Sounding more than a little bummed, Humboldt County Sheriff Mike Downey held a press conference this morning to explain that his office won’t be getting any of the $17.5 million it had requested to finance an expansion of the county jail. Yesterday Downey himself appealed to a panel from California’s Board of State Community Corrections but was shot down on what he called “a minor technicality.”

The proposed two-story building, which was slated for the dirt parking lot west east of the jail, would have served as a Community Corrections Resource Center, housing mental health facilities, the Probation Department’s day reporting office and about 40 beds for prison work crews. Downey said the building would have helped the county deal with the repercussions of AB 109, the state’s prison realignment law, which has placed a lot more responsibility on counties to deal with certain low-level criminals.

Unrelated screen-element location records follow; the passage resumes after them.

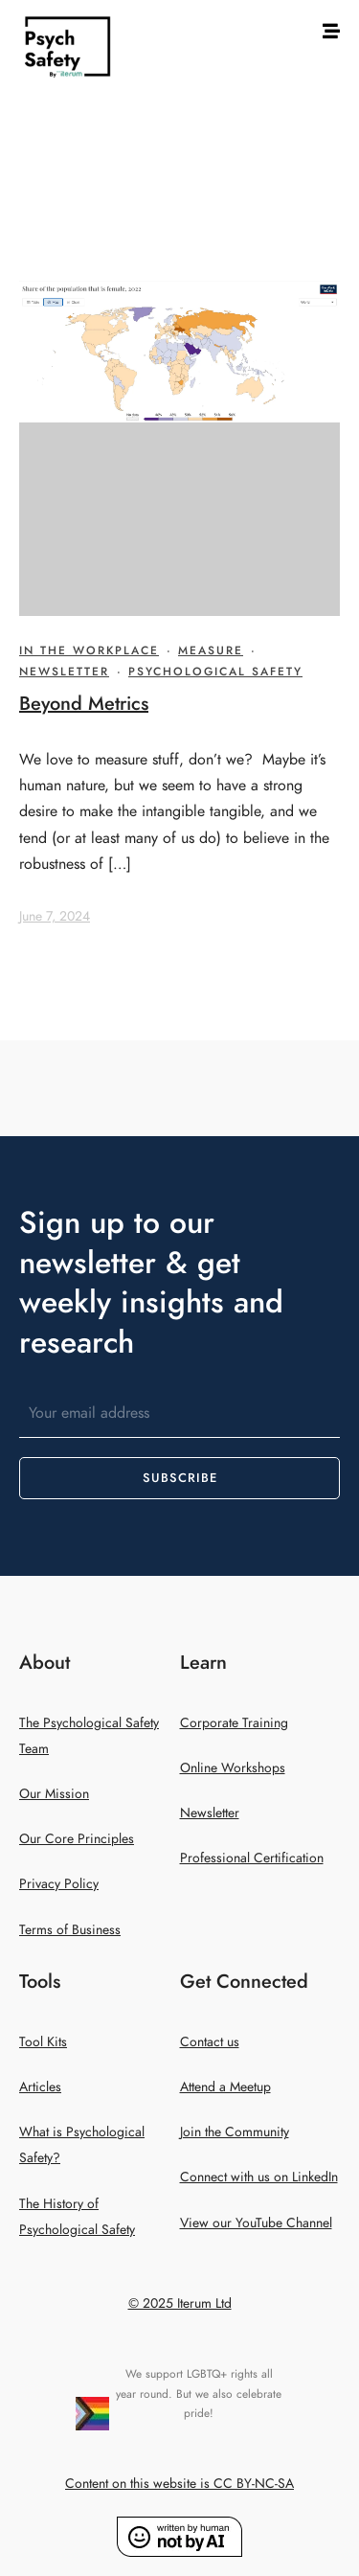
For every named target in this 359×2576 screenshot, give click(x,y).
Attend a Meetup (225, 2087)
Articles (40, 2087)
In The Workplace (89, 650)
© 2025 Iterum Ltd (180, 2303)
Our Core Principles (76, 1839)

Humboldt, Monterey and Stanislaus counties all appealed an the initial ruling denying them funding, and only Stanislaus was successful. (Technically nothing is official yet. The panel will make its recommendation to the full Board of State Community Corrections tomorrow, but Downey said there’s no reason to believe the board will stray from the suggestions.) In denying the other two counties, the panel said Humboldt and Monterey failed to prove that they’d lined up the required 10 percent matching funding for the total project costs.

Downey disagreed. Standing behind a lectern in a Sheriff’s Office conference room, he told the small crowd — including reporters, sheriff’s deputies and county supervisors Rex Bohn, Virginia Bass and Mark Lovelace — that the panel was wrong; county officials had indeed set aside the necessary funding. But the panel said the funding in question wasn’t site specific, and it wasn’t set aside as a separate line item in the county budget.

“It was a splitting-of-the-hair type situation,” Downey said, “and I’m sorry to say we were on the opposite side. We were on the wrong hair, so to speak.”

The project is now on hold indefinitely, though Downey said he’s hopeful about next year.